注意：FlinkCEP的 jar 不是Flink安装包的一部分，将FlinkCEP加到程序中：Flink基础之配置Maven依赖、连接、库

请注意，要应用模式匹配的 DataStream 中的事件必须实现正确的 equals()和 hashCode()方法，因为 FlinkCEP 使用这两个方法来比较和匹配事件。

val input: DataStream[Event] = ...

val pattern = Pattern.begin[Event]("start").where(_.getId == 42)
  .next("middle").subtype(classOf[SubEvent]).where(_.getVolume >= 10.0)
  .followedBy("end").where(_.getName == "end")

val patternStream = CEP.pattern(input, pattern)

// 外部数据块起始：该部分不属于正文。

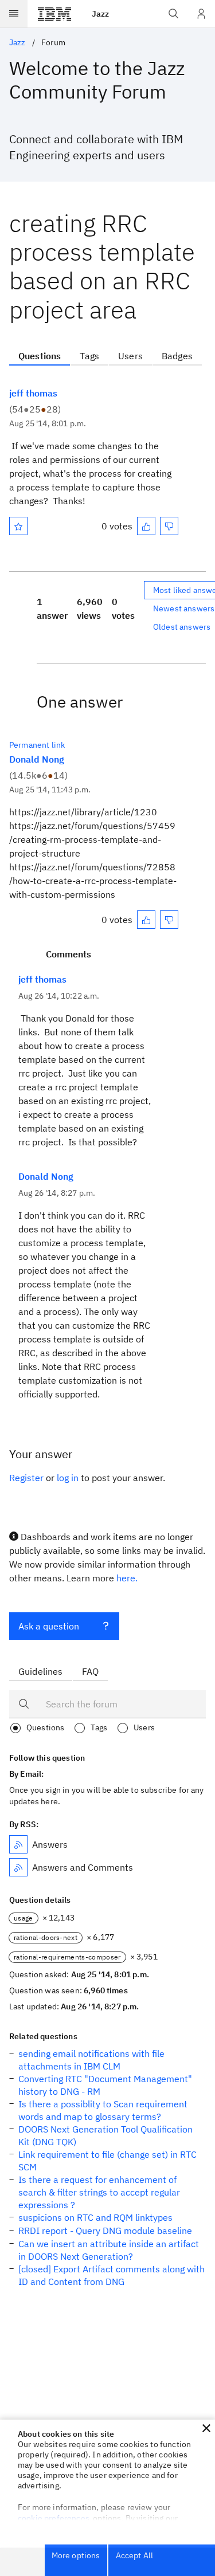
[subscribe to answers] (18, 1844)
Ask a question (48, 1626)
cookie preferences (53, 2518)
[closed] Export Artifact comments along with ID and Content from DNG (111, 2275)
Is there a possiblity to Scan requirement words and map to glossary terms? (102, 2110)
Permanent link (37, 745)
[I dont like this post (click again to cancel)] (169, 526)
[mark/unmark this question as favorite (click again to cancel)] (18, 526)
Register (26, 1477)
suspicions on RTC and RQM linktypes (95, 2217)
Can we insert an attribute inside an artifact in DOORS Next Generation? (108, 2250)
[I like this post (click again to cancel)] (146, 526)
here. (127, 1578)
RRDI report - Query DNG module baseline (105, 2230)
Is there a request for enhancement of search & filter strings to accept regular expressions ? (99, 2192)
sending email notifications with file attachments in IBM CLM (91, 2060)
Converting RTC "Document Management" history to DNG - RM (105, 2085)
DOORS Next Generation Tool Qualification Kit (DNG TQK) (105, 2135)
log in (68, 1477)
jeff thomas (33, 393)
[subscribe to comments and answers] (18, 1867)
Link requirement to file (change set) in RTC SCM (107, 2161)
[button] (206, 2428)
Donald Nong (36, 759)
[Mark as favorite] (18, 526)
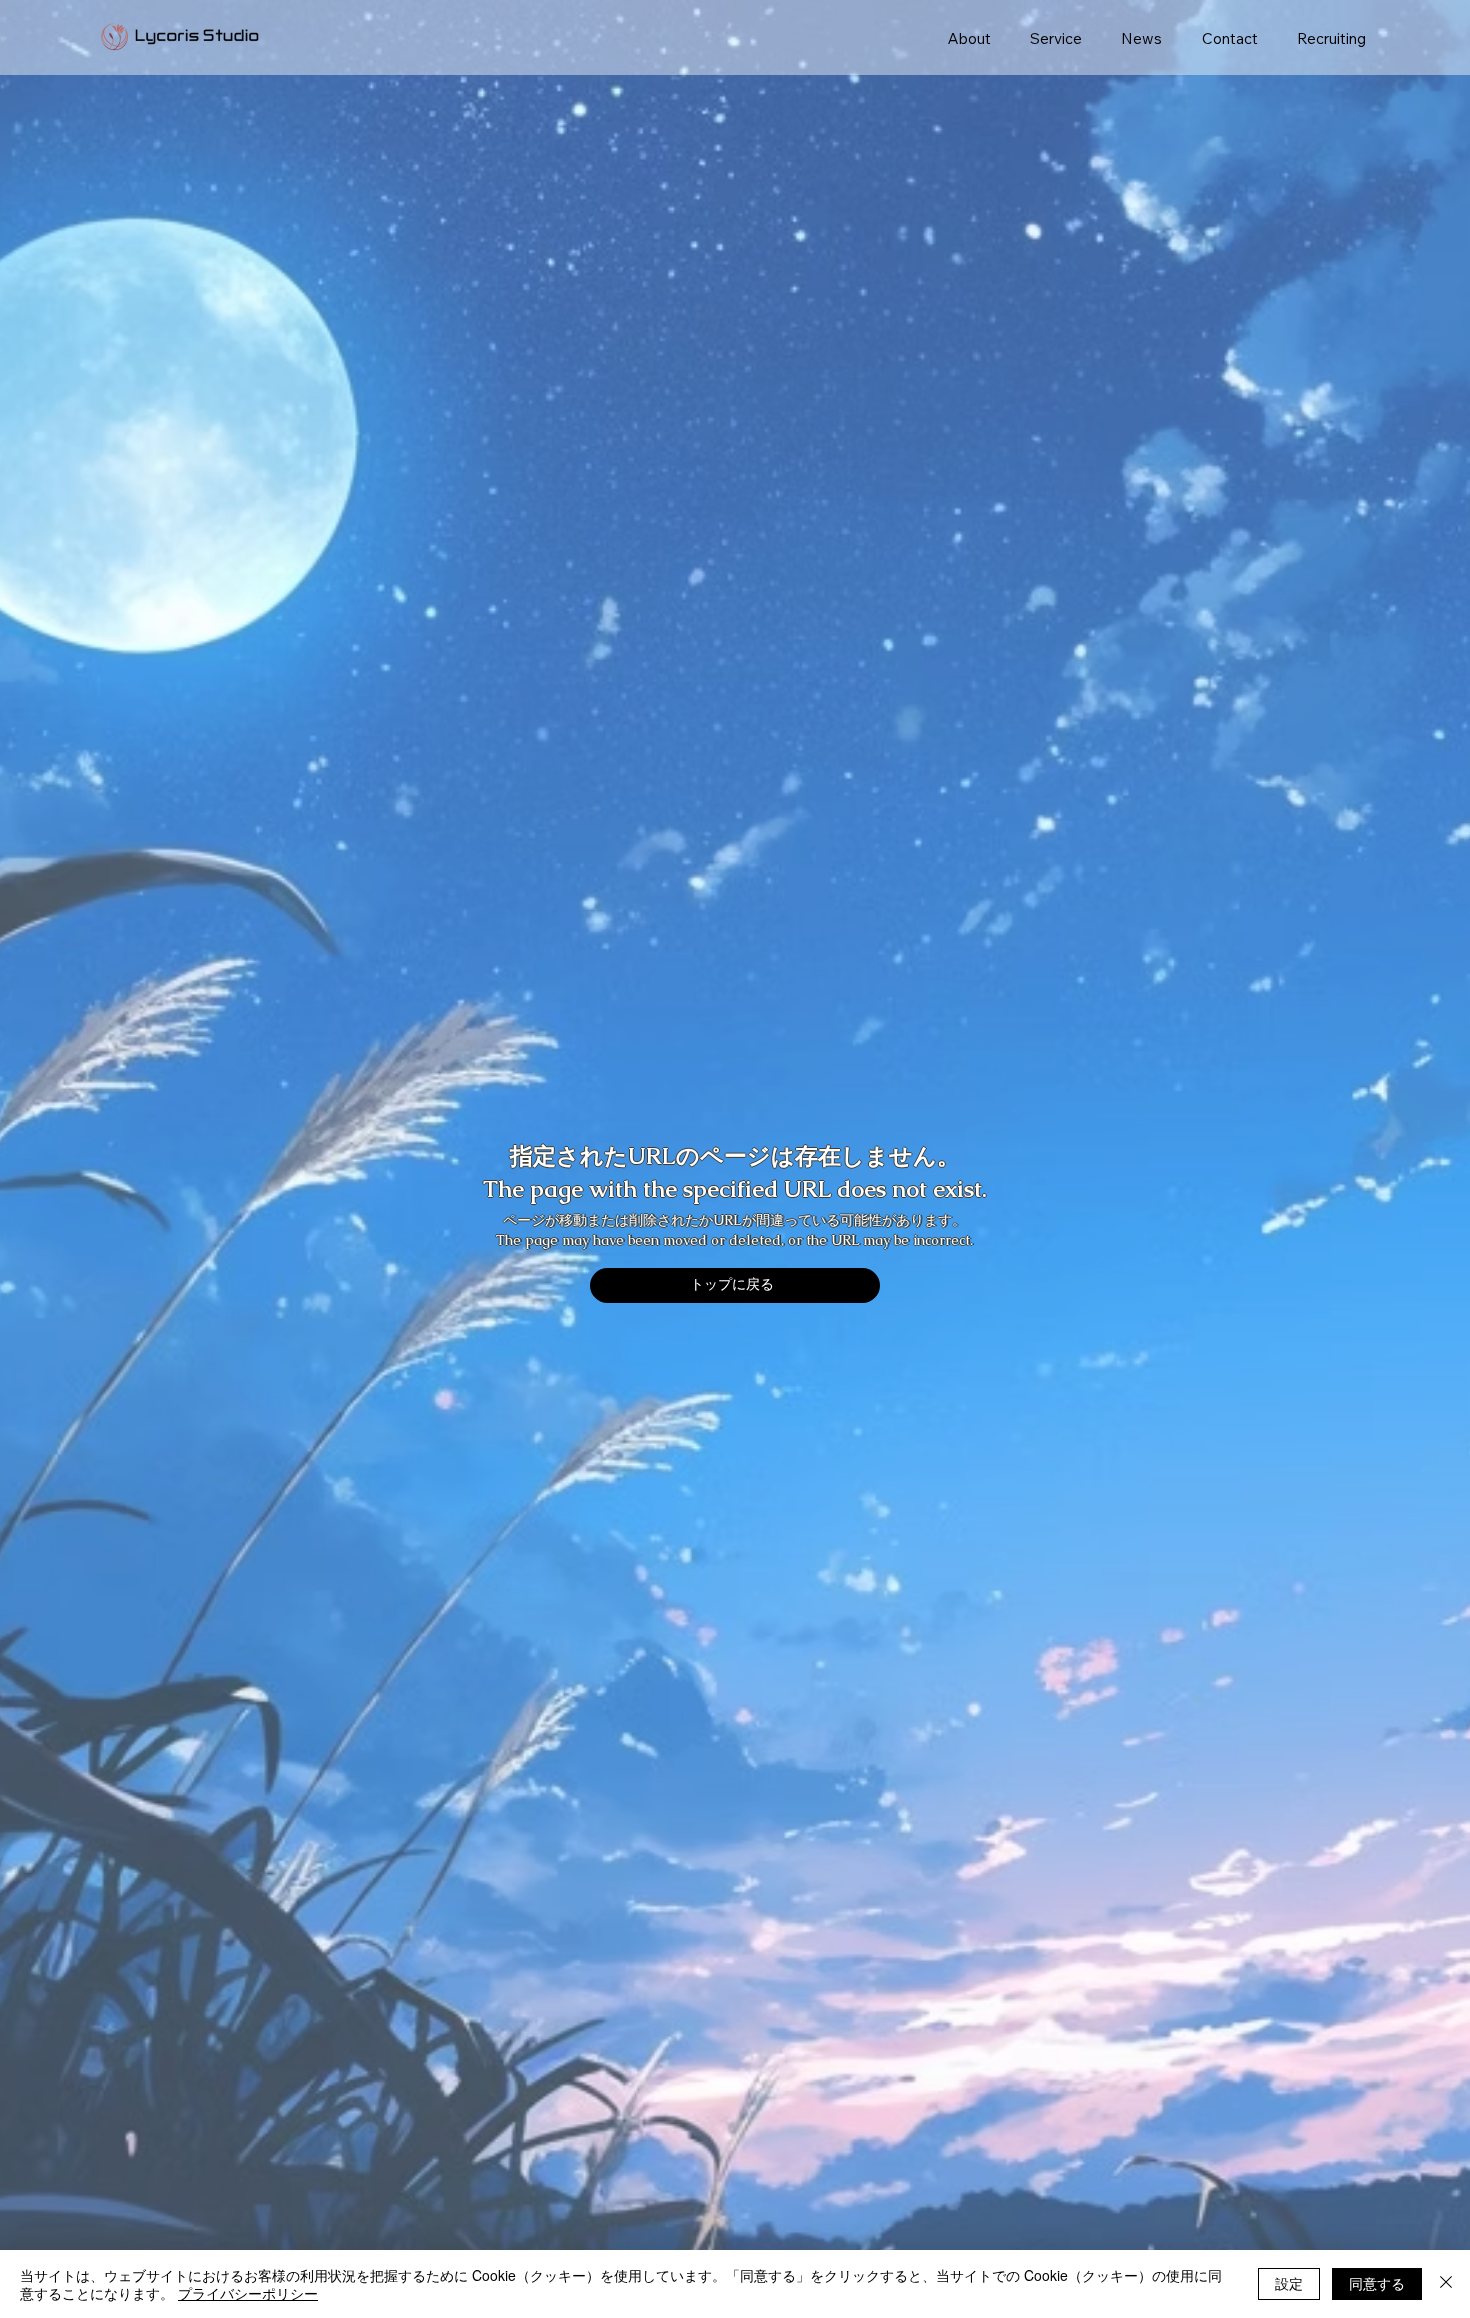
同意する (1377, 2283)
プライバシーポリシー (248, 2293)
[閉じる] (1446, 2284)
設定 (1289, 2283)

val result: DataStream[Alert] = patternStream.process(
    new PatternProcessFunction[Event, Alert]() {
        override def processMatch(
              `match`: util.Map[String, util.List[Event]],
              ctx: PatternProcessFunction.Context,
              out: Collector[Alert]): Unit = {
            out.collect(createAlertFrom(pattern))
        }
    })

Pattern API

Pattern API 允许定义要从输入流中提取的复杂模式序列。

每个复杂模式序列由多个简单模式组成，即寻找具有相同属性的单个事件的模式。从现在开始，我们将把这些简单的模式称为模式，以及我们在流中搜索的最终复杂模式序列称为模式序列。您可以将模式序列视为此类模式的图，其中从一个模式到下一个模式的转换是基于用户指定的条件进行的，例如event.getName().equals("end")。匹配是一个输入事件序列，它通过一个有效的序列访问复杂模式图的所有模式。

注意：

每个模式必须有一个惟一的名称，用来标识匹配的事件。

模式名称不能包含字符“:”。

在本节的其余部分中，我们将首先描述如何定义单个模式，然后介绍如何将单个模式组合成复杂模式。

单个模式

模式可以是单例模式，也可以是循环模式。单例模式接受单个事件，而循环模式可以接受多个事件。在模式匹配符号中，“a b+ c?”d"(或"a"，后面跟着一个或多个"b"，后面可选跟着一个"c"，后面跟着一个"d")， a, c?， d是单例模式，而b+是循环模式。默认情况下，模式是单例模式，您可以使用 Quantifiers 将其转换为循环模式。每个模式都可以基于一个或多个接受事件的条件。

Quantifiers

在FlinkCEP中，可以使用 pattern.oneOrMore() 方法指定循环模式，用于期望给定事件发生一次或多次的模式（例如前面提到的b+）；使用 pattern.times(#ofTimes) 方法对于期望某一特定类型事件发生特定次数的模式，例如4 a；使用 pattern.times(#fromTimes, #toTimes) 方法对于期望给定类型事件的特定最小出现次数和最大出现次数的模式，例如2-4 as。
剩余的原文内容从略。